The inclusive government will have 31 cabinet ministers and 15 deputy ministers. These and other senior government appointments were agreed to by the three political parties under the Global Political Agreement, GPA, sponsored by the Southern African Development Community and brokered on September 15, 2008 by former South African president Thabo Mbeki.

There are concerns the bloated government will be a major drain on public finances.

Mugabe’s critics, especially the opposition Movement for Democratic Change, MDC, have all along blamed Mugabe’s populist policies for the present sorry state of the economy, where around half the 9.5 million population is surviving on handouts from international donor agencies.

Instead of stimulating economic growth in production, the government held to the free distribution of fertiliser, tractors, maize and other farming inputs – a policy that fast-tracked the economic collapse of the country, noted Useni Sibanda, the coordinator of the Christian Alliance of Zimbabwe.

"As Christian Alliance, we welcome this budget statement with guarded optimism but there is a serious danger that come election time, say after 18 months to two years of the GNU, we might see the political parties dishing out sweeteners," said Sibanda.

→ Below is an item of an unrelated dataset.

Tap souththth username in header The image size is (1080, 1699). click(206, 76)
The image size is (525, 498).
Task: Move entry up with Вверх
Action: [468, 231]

Chinamasa said the budget sought to liberalise many facets of Zimbabwe’s battered economy, which has been under a command economy for nearly ten years now.

But Fambai Ngirande, spokesman for the National Association of Non-Governmental Organisations, said the liberalisation of the economy at this time did not augur well for the poor.

"In having a broad-based liberalisation programme without an allied social support framework, the budget in many ways is insensitive to the plight of more than three-quarters of the Zimbabwean population currently unable to meet their basic needs or actively participate in a free market," said Ngirande.

Chinamasa also unveiled a raft of revenue-generation measures underpinned by enhanced collection of traditional taxes and duties which took effect from February 1.

But Bloch said the government was unlikely to be able to match expenditures and revenues because the expectation of two per cent economic growth in 2009 was overly optimistic.

"It is too late for agriculture to contribute to this year’s projected economic growth; the mining sector’s productivity is presently reduced; the manufacturing sector’s productivity has declined from 75 per cent of capacity in 2002 to a niggardly ten per cent at present; and all other economic sectors are in similar decline," he noted.

Jabu Shoko is the pseudonym of an IWPR-trained journalist.